Apple reported quarterly revenue of $46.33 billion for the quarter ending December 31, for a net profit of $13.06 billion. The report well exceeded expectations, pushing Apple shares up 7 percent in early trading today.

The brand that has achieved almost religious status for some diehard fans continues to expand its reach by impressive leaps. Even for a tech behemoth like Apple, these were impressive numbers; profits are more than double what they were in the year-ago quarter, as are iPhone and iPad sales. In the first quarter of its 2012 fiscal year, Apple sold more than 37 million iPhones and 15.4 million iPads.

How big are Apple's numbers in the grand scheme of things?

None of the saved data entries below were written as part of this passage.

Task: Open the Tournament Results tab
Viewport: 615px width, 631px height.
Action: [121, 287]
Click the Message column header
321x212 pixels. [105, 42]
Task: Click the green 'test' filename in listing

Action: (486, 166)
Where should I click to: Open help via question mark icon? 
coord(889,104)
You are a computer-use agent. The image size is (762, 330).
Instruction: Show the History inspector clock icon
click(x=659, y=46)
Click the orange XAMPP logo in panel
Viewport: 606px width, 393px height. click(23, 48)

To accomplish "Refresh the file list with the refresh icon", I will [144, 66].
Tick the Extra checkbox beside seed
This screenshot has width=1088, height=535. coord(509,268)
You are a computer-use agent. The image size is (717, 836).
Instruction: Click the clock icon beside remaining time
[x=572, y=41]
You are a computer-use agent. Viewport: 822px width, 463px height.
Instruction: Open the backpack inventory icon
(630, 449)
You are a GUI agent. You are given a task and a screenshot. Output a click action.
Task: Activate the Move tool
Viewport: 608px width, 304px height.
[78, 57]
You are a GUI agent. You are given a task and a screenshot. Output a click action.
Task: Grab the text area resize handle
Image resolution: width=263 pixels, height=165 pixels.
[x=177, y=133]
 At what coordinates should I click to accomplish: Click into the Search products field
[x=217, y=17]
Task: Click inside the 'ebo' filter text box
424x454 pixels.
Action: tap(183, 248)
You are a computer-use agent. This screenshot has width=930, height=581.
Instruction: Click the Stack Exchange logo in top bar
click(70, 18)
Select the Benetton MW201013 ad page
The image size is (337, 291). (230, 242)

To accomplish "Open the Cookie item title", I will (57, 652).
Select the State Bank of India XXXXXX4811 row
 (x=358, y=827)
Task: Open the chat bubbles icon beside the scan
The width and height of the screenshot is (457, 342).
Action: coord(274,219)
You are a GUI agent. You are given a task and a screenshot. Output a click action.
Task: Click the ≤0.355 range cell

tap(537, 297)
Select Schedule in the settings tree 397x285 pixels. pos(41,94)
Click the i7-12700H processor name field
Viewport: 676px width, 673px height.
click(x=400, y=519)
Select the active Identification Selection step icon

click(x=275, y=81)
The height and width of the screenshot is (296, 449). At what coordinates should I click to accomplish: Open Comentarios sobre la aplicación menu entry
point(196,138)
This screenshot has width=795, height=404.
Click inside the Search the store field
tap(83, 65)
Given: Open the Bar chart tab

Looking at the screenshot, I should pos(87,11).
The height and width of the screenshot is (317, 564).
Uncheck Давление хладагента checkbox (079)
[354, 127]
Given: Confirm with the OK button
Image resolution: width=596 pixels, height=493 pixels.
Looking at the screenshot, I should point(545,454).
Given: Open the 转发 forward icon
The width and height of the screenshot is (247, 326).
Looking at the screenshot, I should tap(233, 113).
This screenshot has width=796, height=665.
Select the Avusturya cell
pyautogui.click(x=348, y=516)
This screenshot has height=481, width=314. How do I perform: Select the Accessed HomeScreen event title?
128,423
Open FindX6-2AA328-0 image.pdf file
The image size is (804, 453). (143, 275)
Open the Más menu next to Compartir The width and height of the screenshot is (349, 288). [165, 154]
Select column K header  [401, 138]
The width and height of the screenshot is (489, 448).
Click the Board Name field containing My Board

-- Apple's quarterly revenues were more than double Microsoft's $20.89 billion for its most recent quarter.

-- Walmart, which sits atop the Fortune 500, took in $109.5 billion in sales in its most recent quarter (for the period ending Oct. 31, 2011), more than twice Apple's quarterly revenue (Apple is No. 35 on Fortune's list).

-- Apple's quarterly revenue alone of $46.3 billion is just under Bulgaria's estimated GDP for all of 2010, $47.7 billion. The quarterly profit is just larger than Iceland's 2010 estimated GDP, $12.59 billion.

-- Those sales are also nearly equivalent to the State Department and U.S. Agency for International Development's FY 2012 budget of $47 billion.

-- And the quarterly earnings are just a few billion less than the net worth of the wealthiest man in the world, Mexico's Carlos Slim Helu, and his family.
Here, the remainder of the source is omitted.